The C-130 Hercules transport plane was carrying 96 people, most of them recent army graduates, when it overshot the runway while trying to land on Jolo island in Sulu province.

View of the site after a Philippines Air Force Lockheed C-130 plane carrying troops crashed on landing in Patikul, Sulu province, Philippines July 4, 2021.
Reuters

View of the site after a Philippines Air Force Lockheed C-130 plane carrying troops crashed on landing in Patikul, Sulu province, Philippines July 4, 2021.

Philippine security forces are searching among coconut trees on a remote southern island for the flight data boxes of an aircraft that crashed and killed 52 people in one of the country's worst military air disasters.

The plane "skidded" and burst into flames in a village, killing 52 people including 49 military personnel and three civilians, said military spokesman Major General Edgard Arevalo.

Another 51 were injured, most of them soldiers. It was not clear if the pilots were among the survivors.

Colonel Arevalo said the Lockheed C-130 transport aircraft that crashed at the weekend, was in "very good condition", followed specified operating protocols and had 11,000 flying hours remaining before its next maintenance.

The Hercules C-130 transport plane was carrying 96 people, most of them recent army graduates, when it overshot the runway while trying to land in sunny weather on Jolo island in Sulu province – a haven for militants – on Sunday.

The three people killed on the ground had been working in a quarry, village leader Tanda Hailid said.

Photos of the scene released by the Joint Task Force-Sulu showed the damaged tail and the smoking wreckage of the fuselage's back section laying in a coconut grove.

"We have people on the ground to make sure the integrity of the pieces of the evidence that we will retrieve, most particularly the flight data recorder," Arevalo said.

"Aside from eyewitness accounts, we are also looking for recordings, radio conversation recordings between the pilot and the control tower."

Arevalo said the military had secured the crash site and would ensure that militants on the island did not disrupt search efforts.

Most of the passengers had recently graduated from basic military training and were being deployed to the restive island as part of a counter-insurgency effort in the Muslim-majority region.

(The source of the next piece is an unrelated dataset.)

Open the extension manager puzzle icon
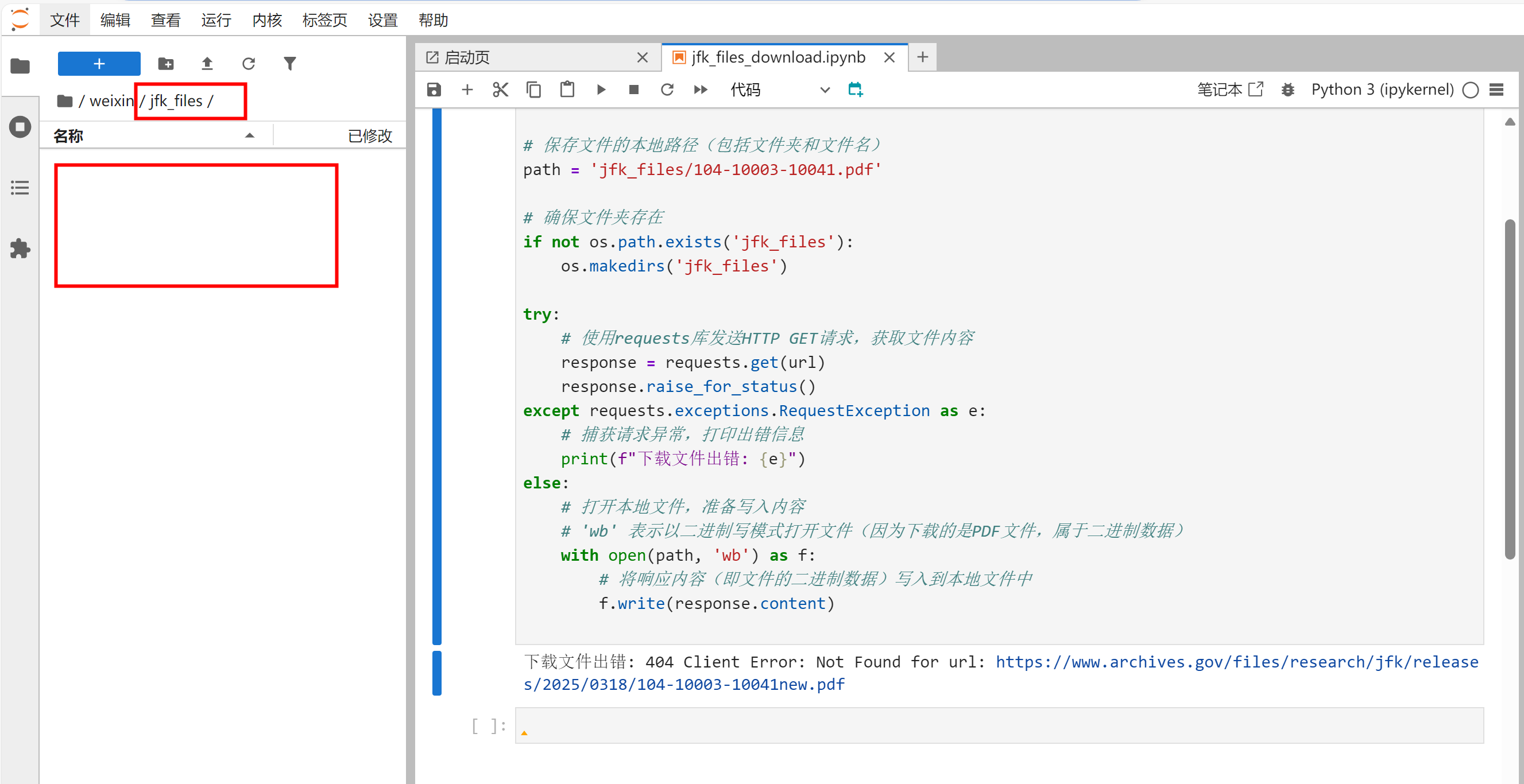The height and width of the screenshot is (784, 1524). coord(20,249)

The military has a heavy presence in the southern Philippines where militant groups, including the kidnap-for-ransom outfit Abu Sayyaf, operate.

"This is one of the worst tragic incidents that happened in our armed forces," said Arevalo.

'Worst crash' 

C-130s have been the workhorses of air forces around the world for decades, used to transport troops, supplies and vehicles.

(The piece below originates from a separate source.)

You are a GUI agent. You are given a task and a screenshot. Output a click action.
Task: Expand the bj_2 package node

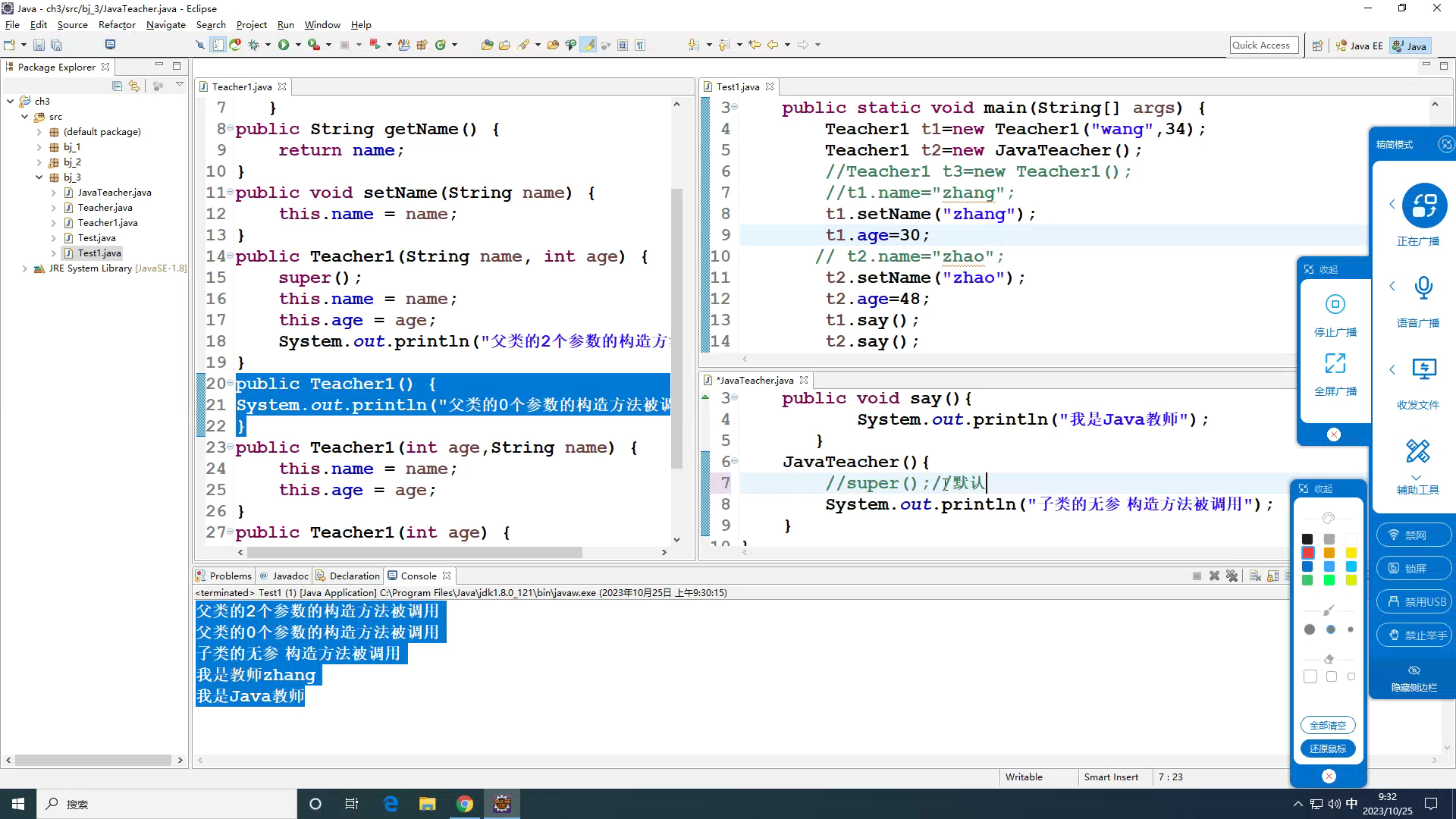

The second-hand Hercules that crashed Sunday was acquired from the United States and delivered to the Philippines earlier this year.

It is one of four in the country's fleet. Two are being repaired while the other one has been grounded following the crash.

"These are all seasoned and experienced pilots that's why we are also unable to immediately say how this came into being," said Arevalo.

"Even if these (military assets) are not brand new... these are airworthy or seaworthy or landworthy."

The accident was the deadliest for the Philippine air force, said Jose Antonio Custodio, a military historian and analyst.

This ranks as the worst crash of a Philippine military aircraft with 50 dead so far as compared to the 40 dead in a 1971 crash of a PAF C-47," Custodio told AFP.

It was the latest in a series of air force accidents this year.

Last month, a Black Hawk helicopter went down during a night-time training flight, killing all six on board. The accident prompted the grounding of the Philippines' entire Black Hawk fleet.